--- EXERCISE DATA ---

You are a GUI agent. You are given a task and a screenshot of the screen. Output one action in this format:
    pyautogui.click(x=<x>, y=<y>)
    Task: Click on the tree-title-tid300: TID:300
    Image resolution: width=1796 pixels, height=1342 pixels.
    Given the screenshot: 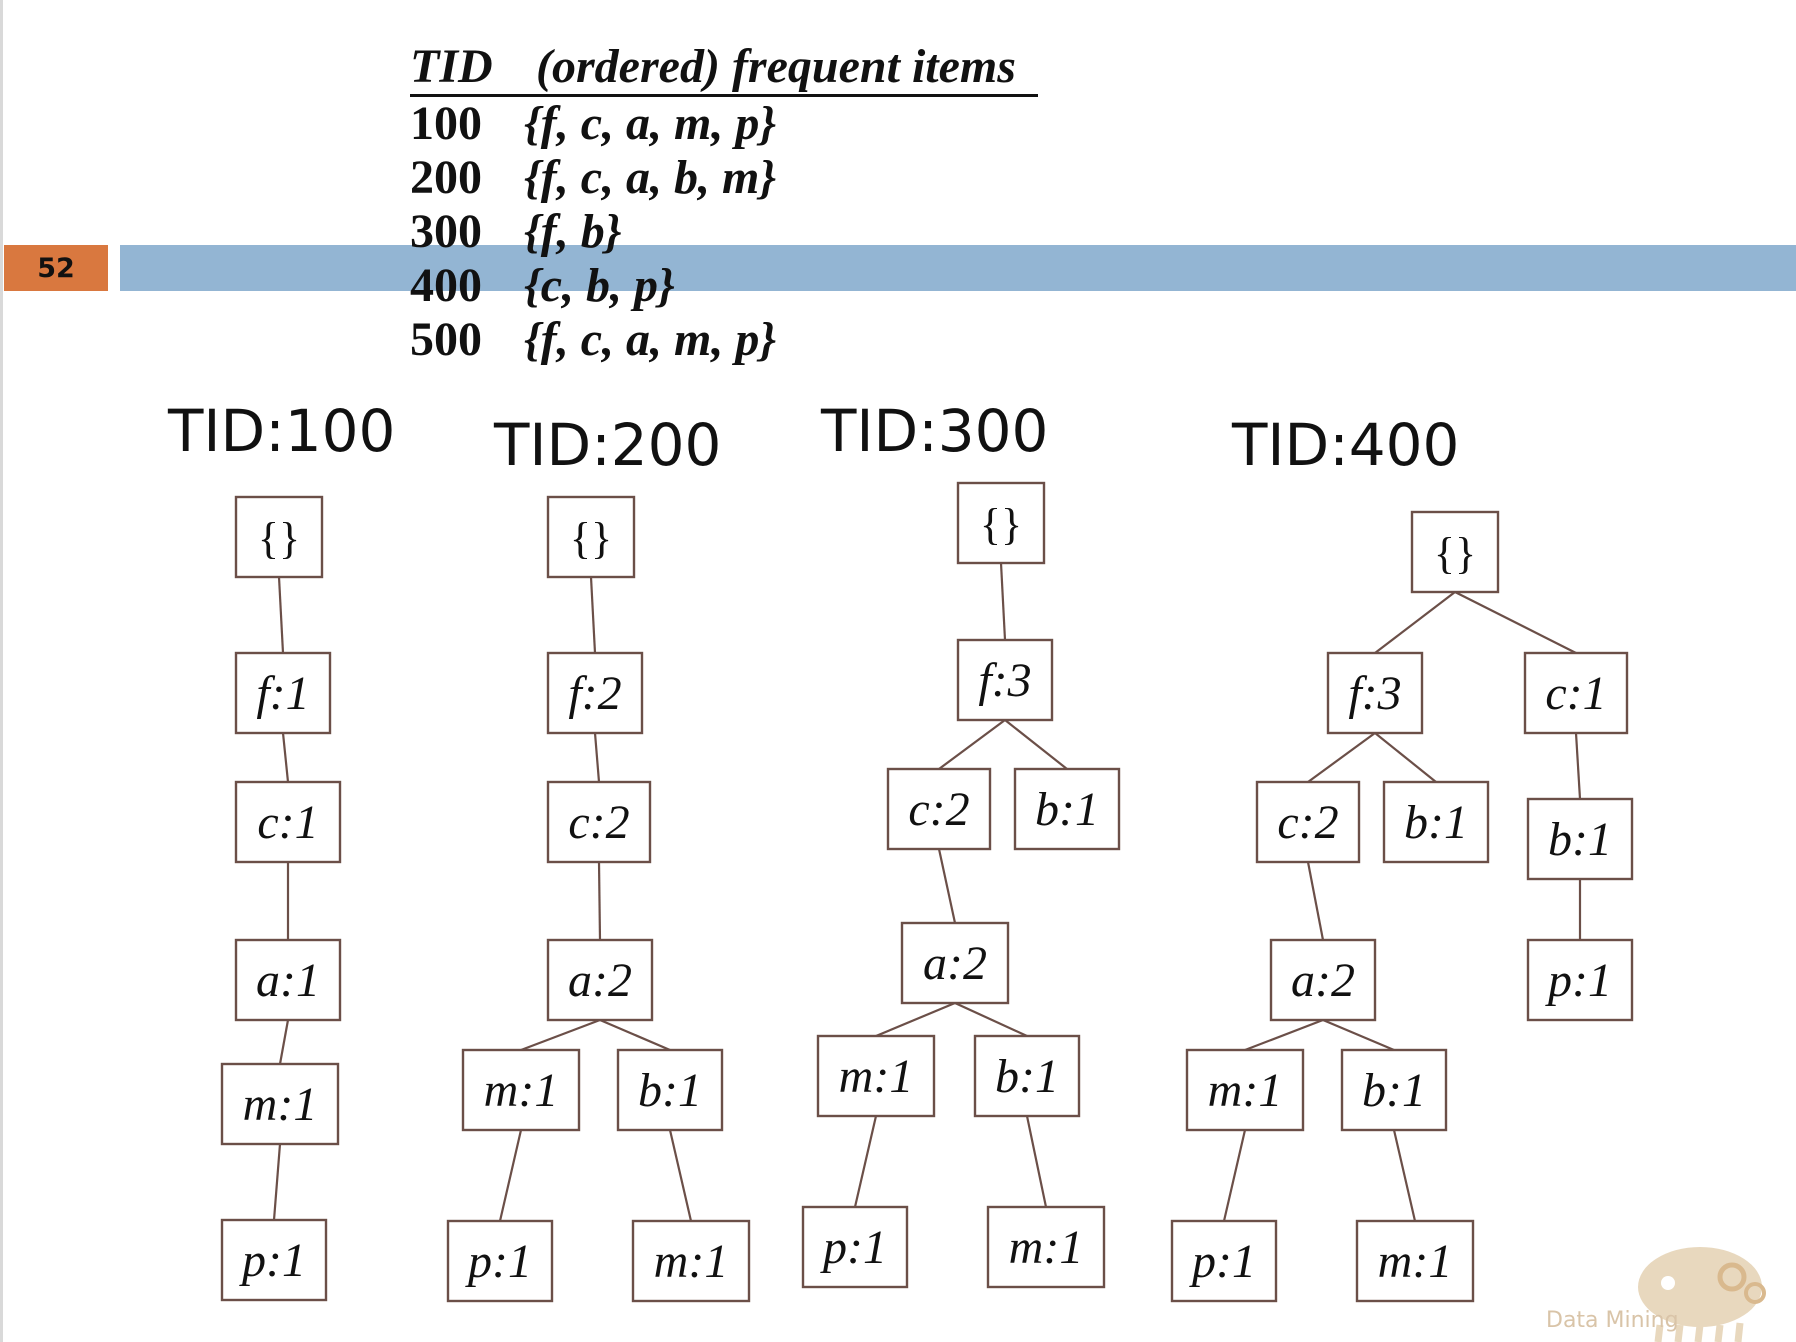 What is the action you would take?
    pyautogui.click(x=935, y=431)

---

_THE TASK_. Rewrite the lines from the first one through the line containing "Image resolution: width=1796", substituting "screen capture" for each occurrence of "screenshot" and leaving everything else unchanged.

_ANSWER BOX_.
You are a GUI agent. You are given a task and a screen capture of the screen. Output one action in this format:
    pyautogui.click(x=<x>, y=<y>)
    Task: Click on the tree-title-tid300: TID:300
    Image resolution: width=1796 pixels, height=1342 pixels.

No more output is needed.